Na relação do Mal-estar com o Sintoma, Dunker (2015) propõe a noção de Sofrimento, que se articula com o particular desse sujeito que vive no contexto amplo social. Transcendendo a nomeação desse Mal-estar de origem filosófica, o pesquisador coloca que o Sofrimento possui uma estrutura de narrativa que depende de atos de reconhecimento e que, por isso, vai mudando com a história do sujeito, ao passo que o próprio sujeito escolhe uma ou outra forma de sofrimento que ele deseja trazer à tona. Assim, o Sofrimento torna-se legitimo com os atos de reconhecimento que podem advir tanto da esfera institucional como da subjetiva e de sua inscrição na própria história.

No caminho que nos propomos a trilhar, concluímos que as condições de trabalho impactam as práticas pedagógicas escolares por duas vias. A primeira delas no sentido de que as condições de trabalho, vistas aqui como uma forma de Mal-estar Docente, relacionam-se diretamente com o Sintoma do sujeito-professor, que pode colocá-lo numa posição de estagnação, de não fazer, de repetição e não responsabilização. A segunda via, concernente ao impacto nas práticas pedagógicas, pode acontecer pela não implicação do sujeito-professor com a sua própria formação.

Por isso, defendemos os Espaços Formativos como um caminho possível no reconhecimento de que não é possível livrar-se do sintoma, mas que é possível (trans)formá-lo, ressignificá-lo e, assim, as queixas repetidas se deslocam do campo óbvio para a direção das representações da palavra por meio da inquietação e desassossego durante a formação. Em todo caso, esses Espaços Formativos precisam ser bem construídos para que o sujeito-professor caminhe da impotência à compreensão e ressignificação de suas práticas.

Três aspectos são essenciais para esse processo de deslocamento e ressignificação. São eles: a) a Escuta; b) o Arquivo; c) o Cuidado de Si. Os professores precisam ser escutados, suas queixas e sofrimentos precisam ser acolhidos e entendidos como um produto das relações sociais contemporâneas, pois sabemos que o ser humano precisa de um amparo. Quando escutamos o outro, oferecemos a ele a possibilidade de também se escutar e então de se (res)significar. Conjuntamente à possibilidade de falar de si e de sua prática, os espaços formativos precisam oferecer conteúdo, saberes específicos da área. Os profissionais necessitam de arquivo para lidar com os desafios do fazer docente e embasar suas práticas. E, ainda, criar possibilidades para que o sujeito possa cuidar de si, possa buscar situações que lhe tragam prazer e bem-estar, pois isso também é imprescindível para a saúde física e mental dos professores (ASSOLINI, 2019).
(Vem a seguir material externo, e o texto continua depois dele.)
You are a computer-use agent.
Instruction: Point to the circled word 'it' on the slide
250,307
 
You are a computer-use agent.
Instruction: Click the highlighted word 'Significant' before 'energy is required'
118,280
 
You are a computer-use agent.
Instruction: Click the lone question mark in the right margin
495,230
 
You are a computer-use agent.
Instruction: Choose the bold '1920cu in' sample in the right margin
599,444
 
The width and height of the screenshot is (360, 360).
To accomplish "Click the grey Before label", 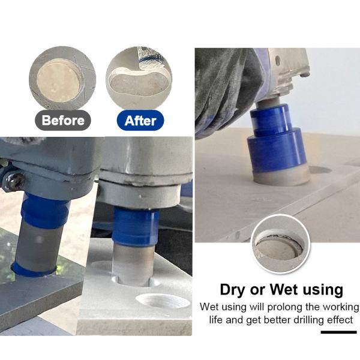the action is pyautogui.click(x=63, y=121).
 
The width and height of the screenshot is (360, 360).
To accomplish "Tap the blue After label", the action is pyautogui.click(x=140, y=121).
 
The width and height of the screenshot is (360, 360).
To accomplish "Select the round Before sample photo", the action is pyautogui.click(x=62, y=78).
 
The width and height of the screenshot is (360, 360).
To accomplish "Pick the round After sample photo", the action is pyautogui.click(x=139, y=78).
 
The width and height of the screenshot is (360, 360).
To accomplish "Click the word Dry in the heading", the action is pyautogui.click(x=233, y=290).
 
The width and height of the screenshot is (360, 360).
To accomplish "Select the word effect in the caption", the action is pyautogui.click(x=340, y=320).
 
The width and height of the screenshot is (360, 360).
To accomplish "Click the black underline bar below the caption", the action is pyautogui.click(x=338, y=332).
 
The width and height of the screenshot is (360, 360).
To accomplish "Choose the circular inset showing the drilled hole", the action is pyautogui.click(x=281, y=244).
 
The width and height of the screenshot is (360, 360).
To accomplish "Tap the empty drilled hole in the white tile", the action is pyautogui.click(x=163, y=301).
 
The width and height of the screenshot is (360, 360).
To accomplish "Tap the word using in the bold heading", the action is pyautogui.click(x=323, y=290).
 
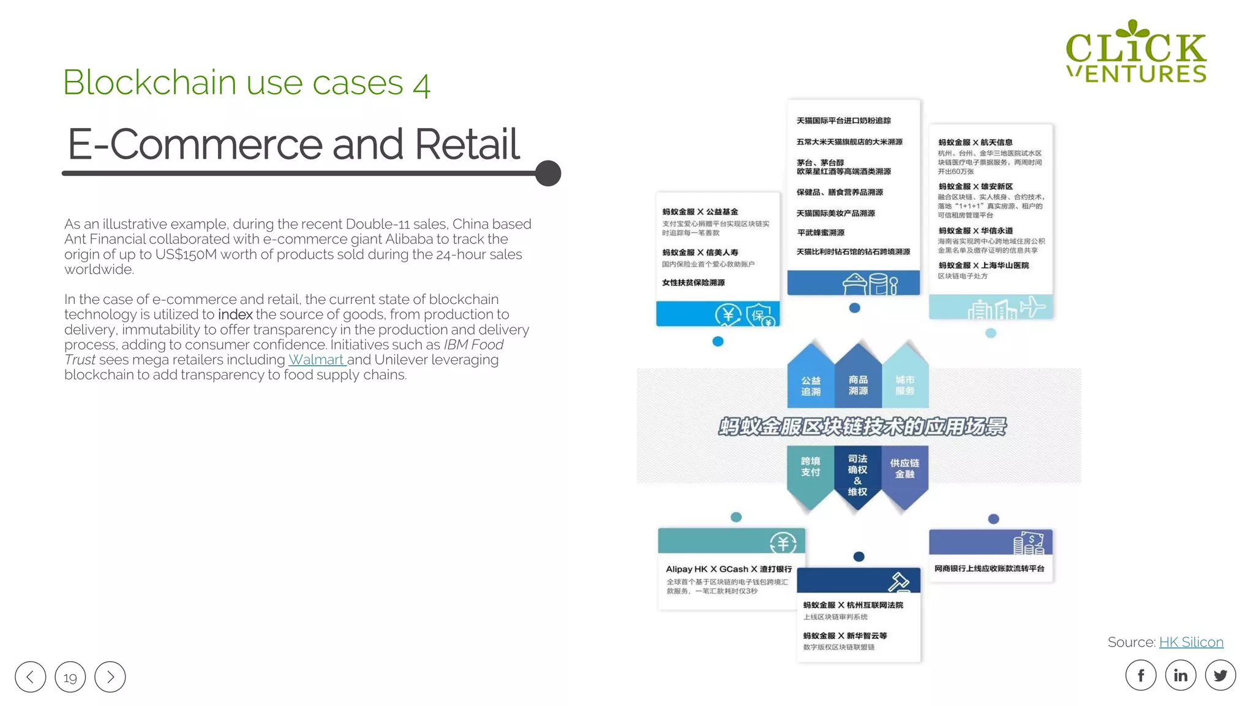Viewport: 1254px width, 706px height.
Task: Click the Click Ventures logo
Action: point(1136,52)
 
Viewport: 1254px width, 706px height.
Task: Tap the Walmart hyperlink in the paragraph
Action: point(316,360)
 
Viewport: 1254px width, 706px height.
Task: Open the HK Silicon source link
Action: point(1191,642)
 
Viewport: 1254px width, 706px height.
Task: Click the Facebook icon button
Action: point(1141,675)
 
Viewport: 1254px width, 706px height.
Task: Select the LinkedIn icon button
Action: point(1181,675)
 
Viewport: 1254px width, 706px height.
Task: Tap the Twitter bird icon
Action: point(1220,675)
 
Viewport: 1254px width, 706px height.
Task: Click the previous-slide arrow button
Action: point(31,677)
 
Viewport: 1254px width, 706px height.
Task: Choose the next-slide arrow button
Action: point(110,677)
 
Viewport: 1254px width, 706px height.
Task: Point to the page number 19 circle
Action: point(70,677)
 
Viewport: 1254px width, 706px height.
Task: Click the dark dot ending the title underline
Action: point(548,173)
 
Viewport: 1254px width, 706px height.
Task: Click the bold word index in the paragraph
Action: point(235,314)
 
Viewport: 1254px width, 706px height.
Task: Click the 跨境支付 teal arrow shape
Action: point(810,472)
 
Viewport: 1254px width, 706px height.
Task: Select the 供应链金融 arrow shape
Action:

Por fim, destacamos também que, na pandemia do coronavírus, a necessidade de criação se faz ainda mais presente e que, nesse processo, podemos dar um sentido estético aos impulsos reprimidos que podem tornar-se práticas de sublimação, conforme Gurski (2014), “se a macroestrutura não modifica, façamos nós a revolução minimalista”.

 

Referências

ASSOLINI, F. E. P. A Escola Deve Ser Bela. Revista Revide. Blog Educação Escolar. Ribeirão Preto, 21 de junho de 2015. Disponível em: https://www.revide.com.br/blog/elaine-assolini/escola-deve-ser-bela/ . Acesso em: 19 setembro 2019.

DUNKER, C. I. L. Mal-estar, Sofrimento e Sintoma: uma psicopatologia do Brasil entre muros. São Paulo: Boitempo, 2015. 416 p.

FREUD, S. O Mal-Estar na Civilização. São Paulo: Penguin Classics Companhia das Letras, 2011. 93 p.

GURSKI, R. Três tópicos para pensar “a contrapelo” o mal-estar na educação atual. In: VOLTOLINI, R. (Org.). Retratos do Mal-estar Contemporâneo na Educação. São Paulo: Escuta/Fapesp, 2014, p. 167 – 180.